» **Pixel coordinate grounding data**
──────────
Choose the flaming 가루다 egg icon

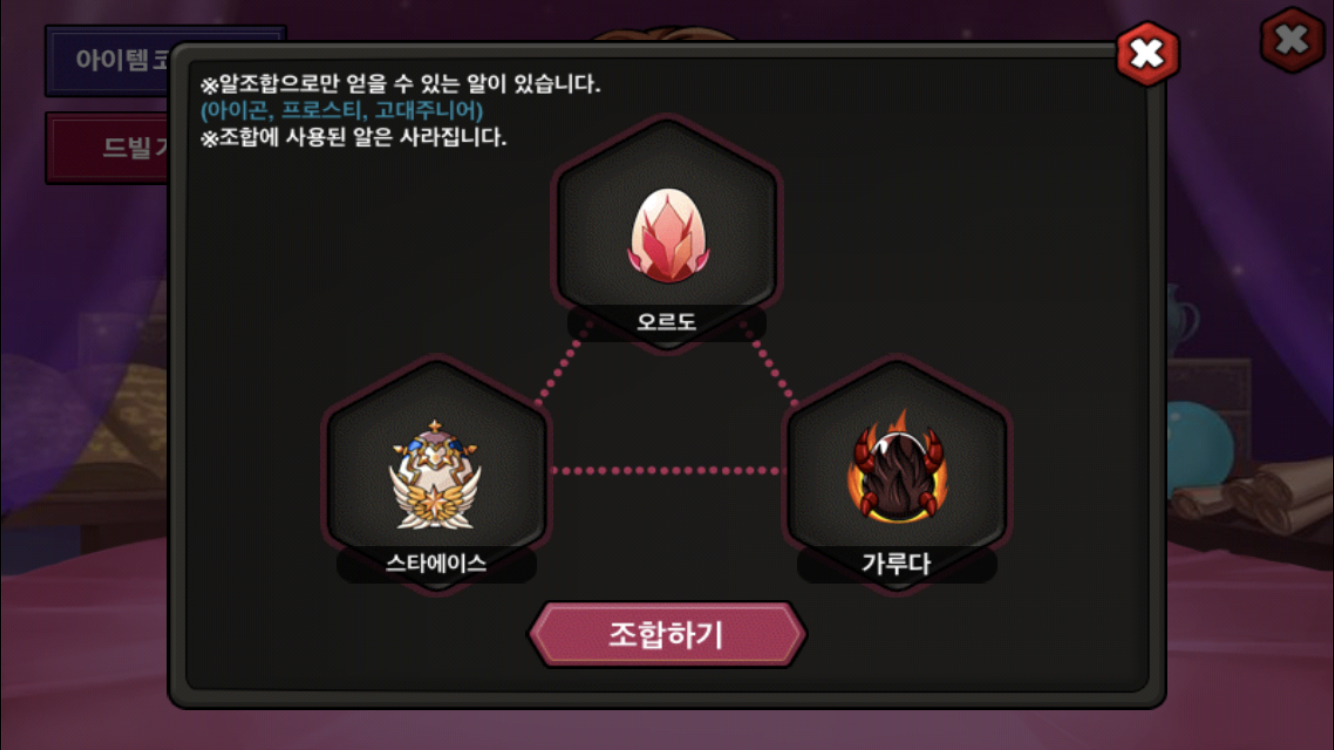(x=896, y=468)
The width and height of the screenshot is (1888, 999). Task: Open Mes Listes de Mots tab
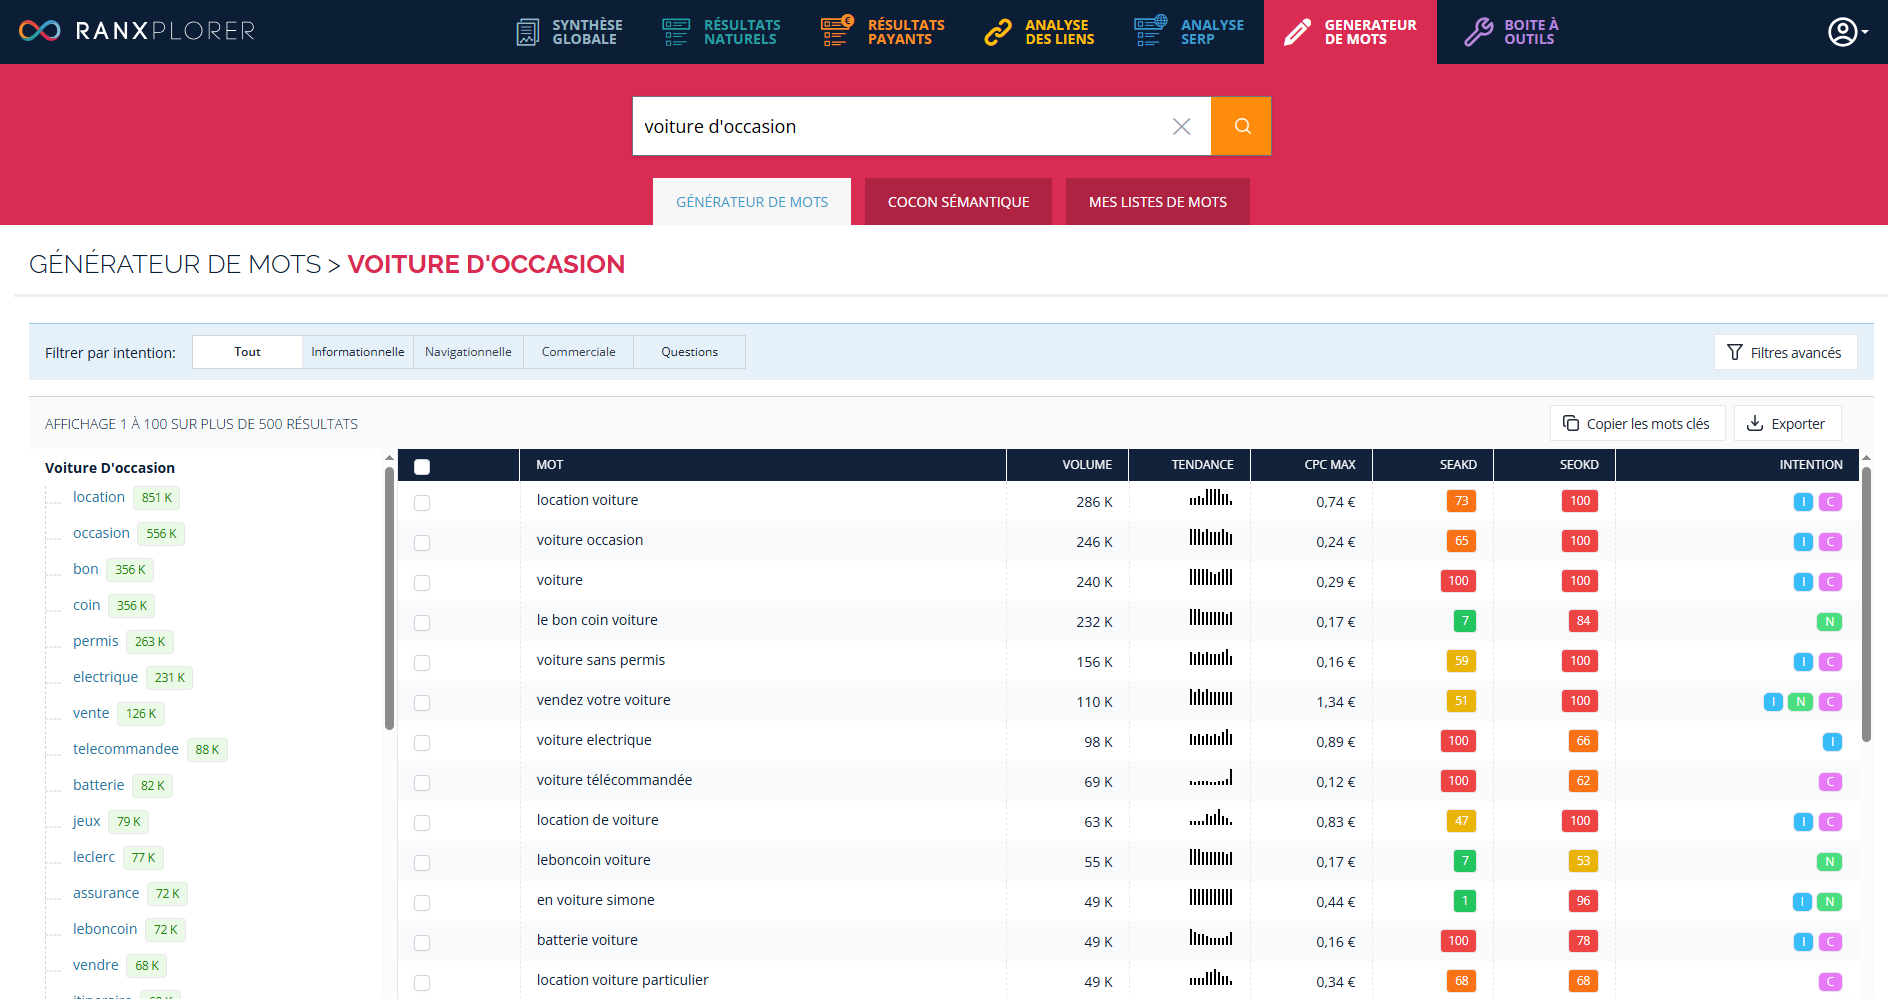pyautogui.click(x=1157, y=202)
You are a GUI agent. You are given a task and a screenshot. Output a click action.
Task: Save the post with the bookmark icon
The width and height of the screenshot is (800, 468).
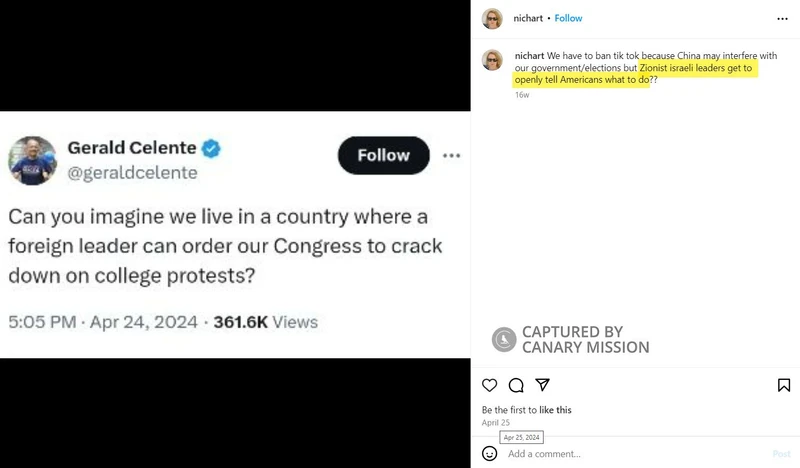tap(784, 385)
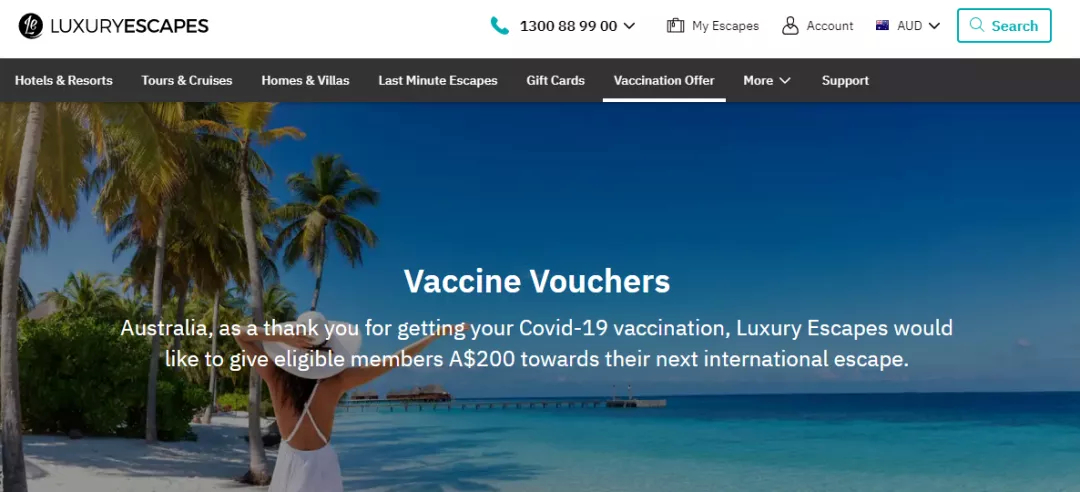Open Last Minute Escapes page

(437, 81)
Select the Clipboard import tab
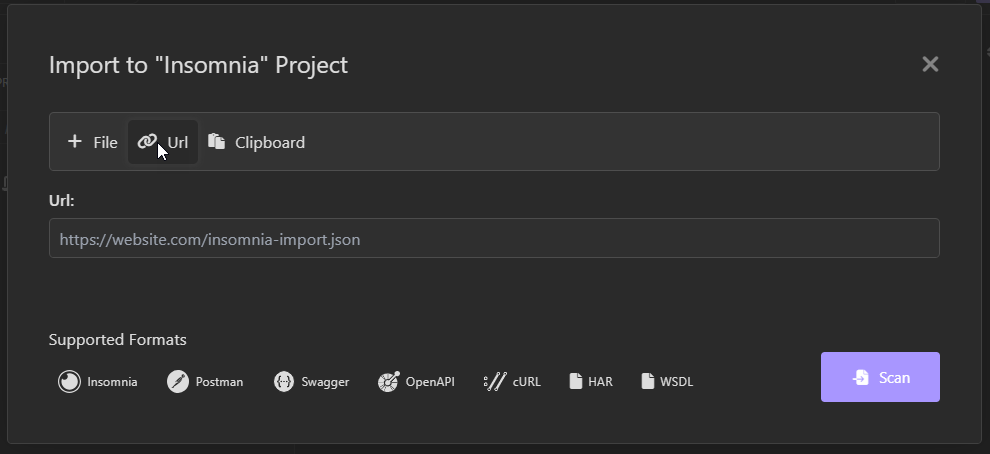The height and width of the screenshot is (454, 990). point(256,142)
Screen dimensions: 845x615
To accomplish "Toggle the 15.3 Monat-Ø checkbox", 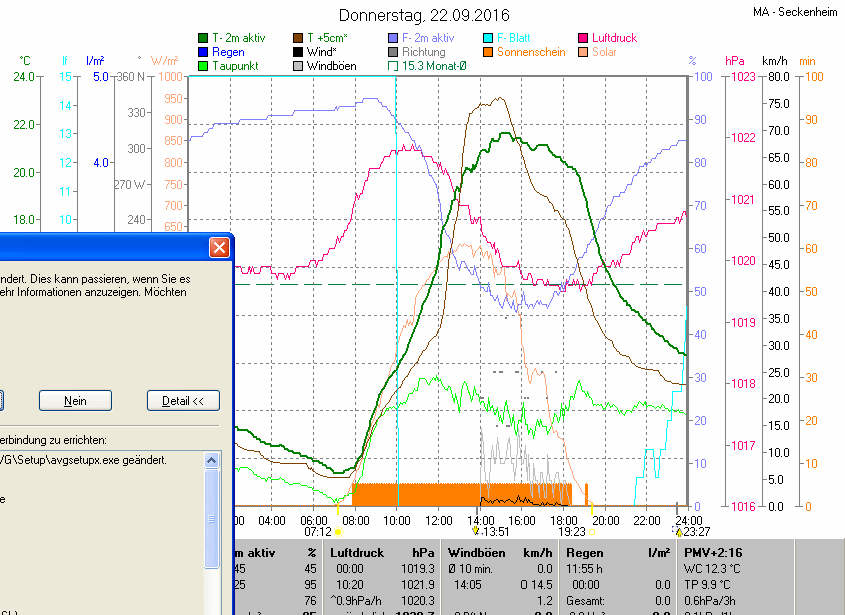I will (393, 66).
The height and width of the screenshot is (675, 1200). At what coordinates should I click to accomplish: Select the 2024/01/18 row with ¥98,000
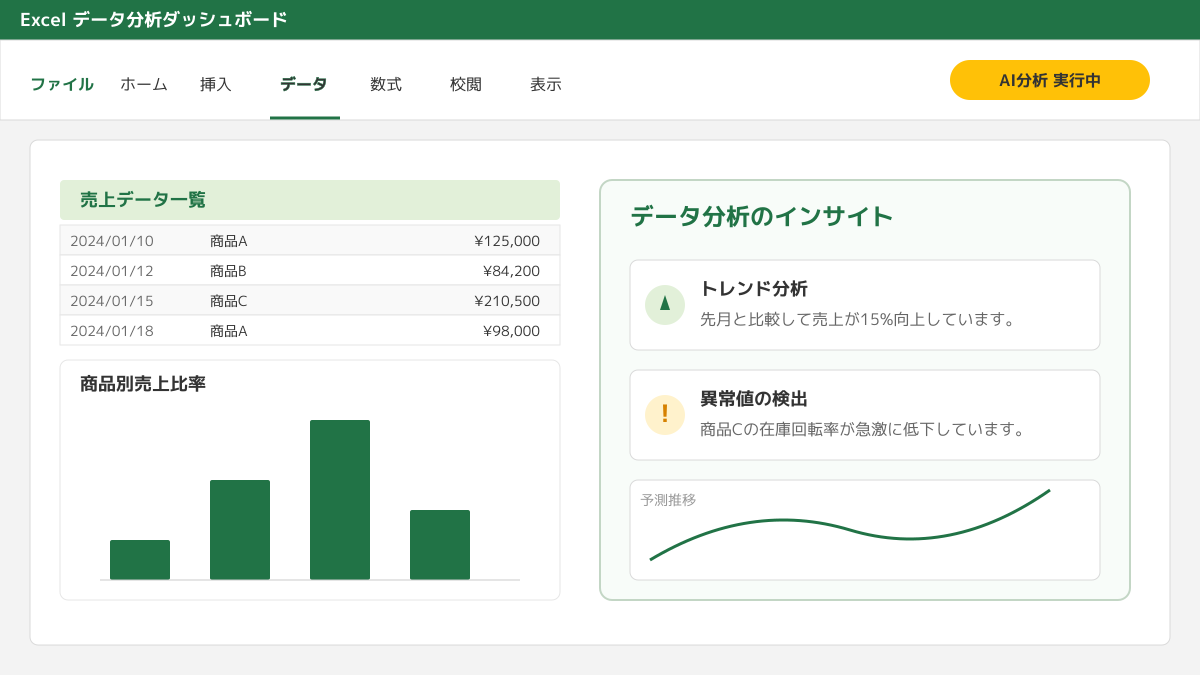[x=310, y=331]
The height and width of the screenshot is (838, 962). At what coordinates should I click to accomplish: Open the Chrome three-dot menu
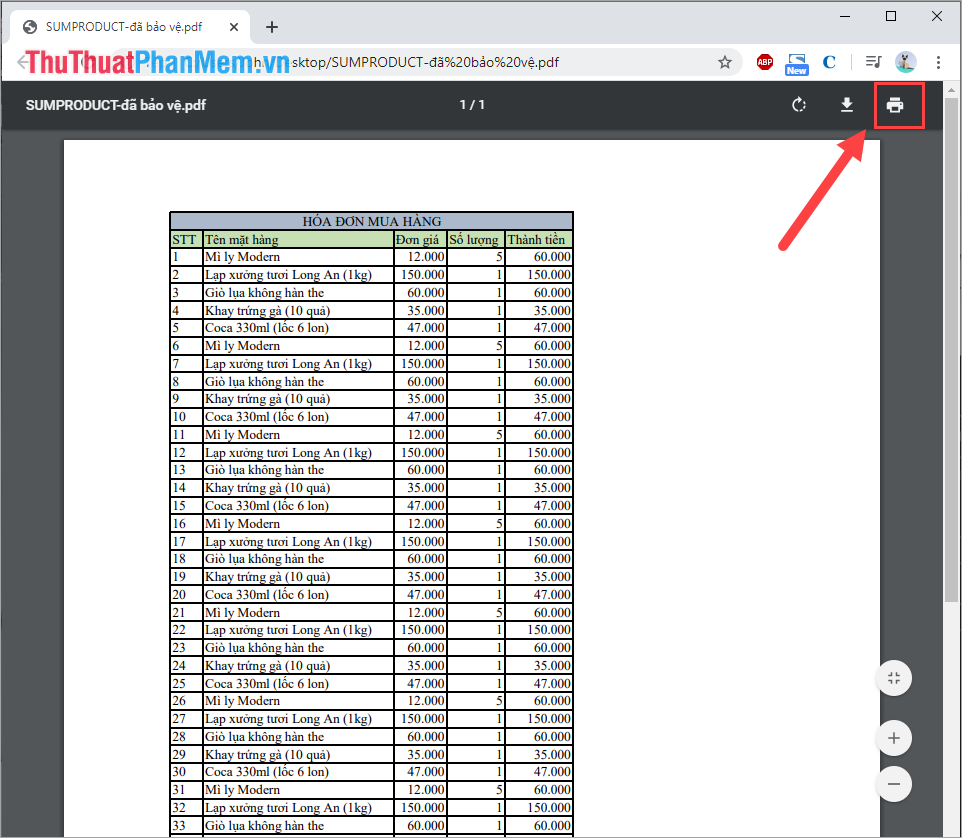click(x=938, y=62)
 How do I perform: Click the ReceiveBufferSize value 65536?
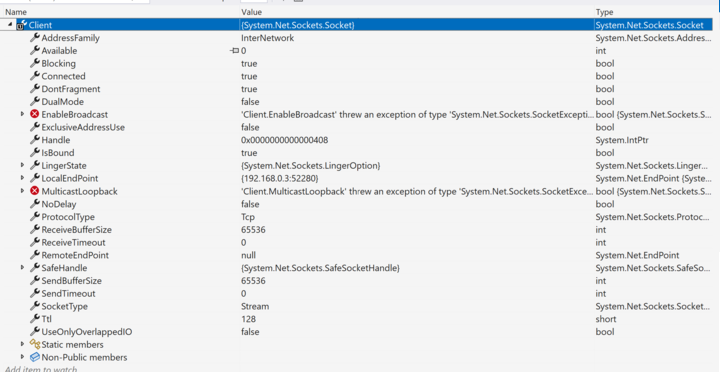tap(253, 230)
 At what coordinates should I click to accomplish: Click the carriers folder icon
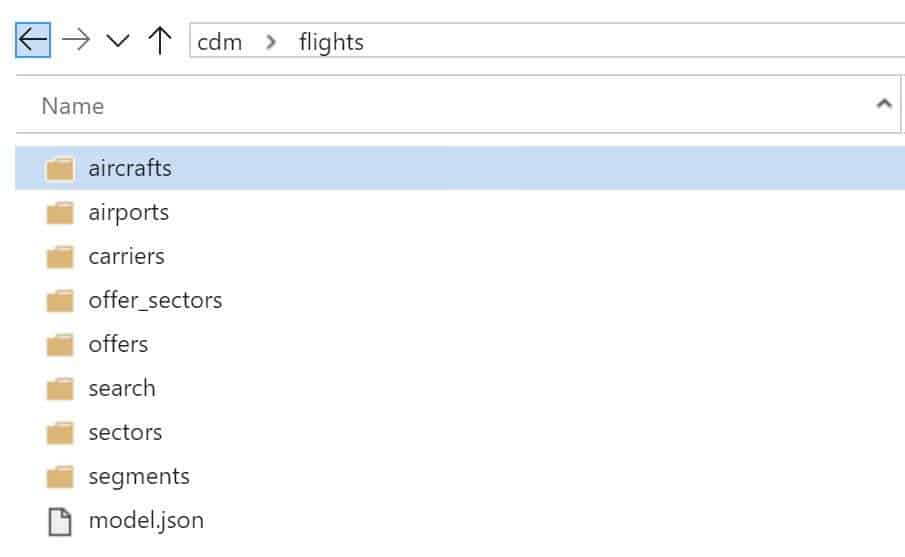[60, 256]
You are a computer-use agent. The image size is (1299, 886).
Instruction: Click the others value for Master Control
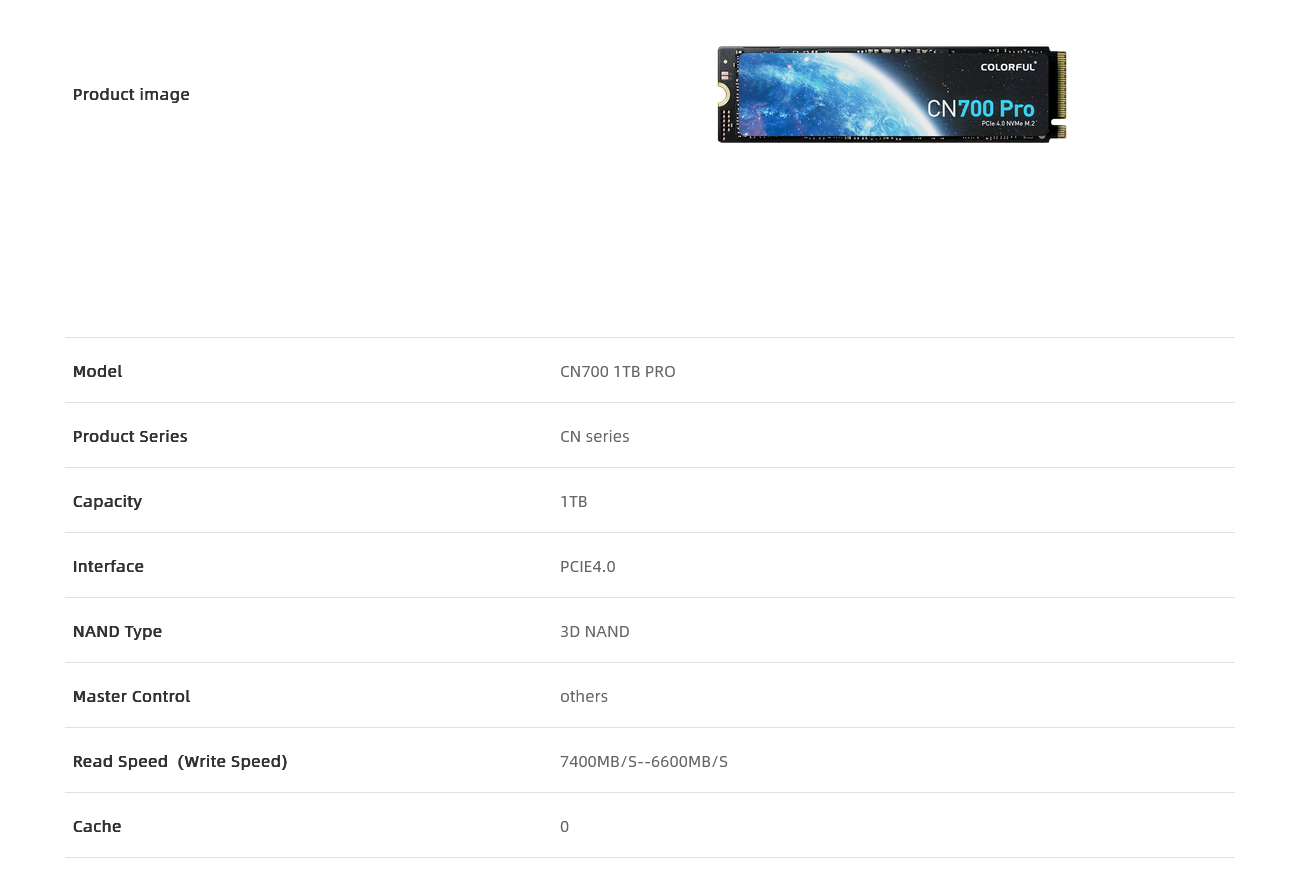(584, 696)
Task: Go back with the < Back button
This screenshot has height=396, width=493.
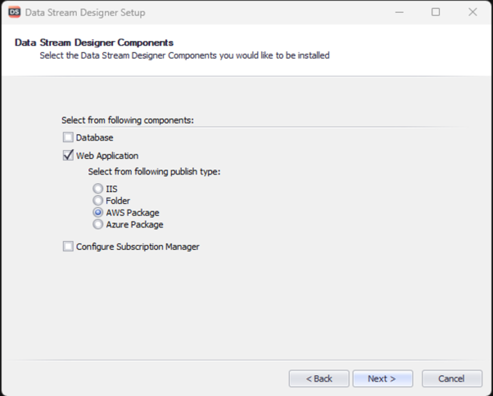Action: (319, 379)
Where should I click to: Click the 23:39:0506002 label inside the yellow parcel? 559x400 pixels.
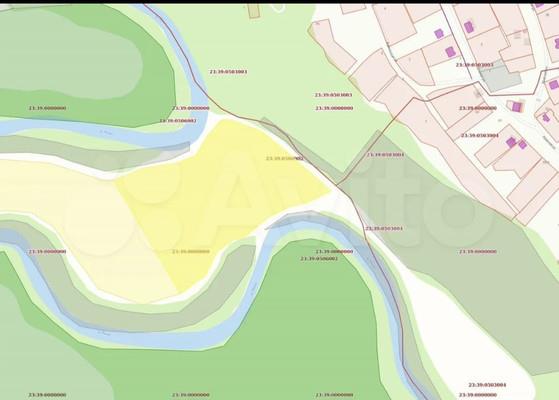pyautogui.click(x=284, y=158)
──────────
» **TASK**
Among the lines above, which contain the word "agent"? Copy every one.

» **YOUR RESPONSE**
You are a GUI agent. You are given a task and a screenshot. Output a click action.
You are a computer-use agent. The image size is (1299, 886).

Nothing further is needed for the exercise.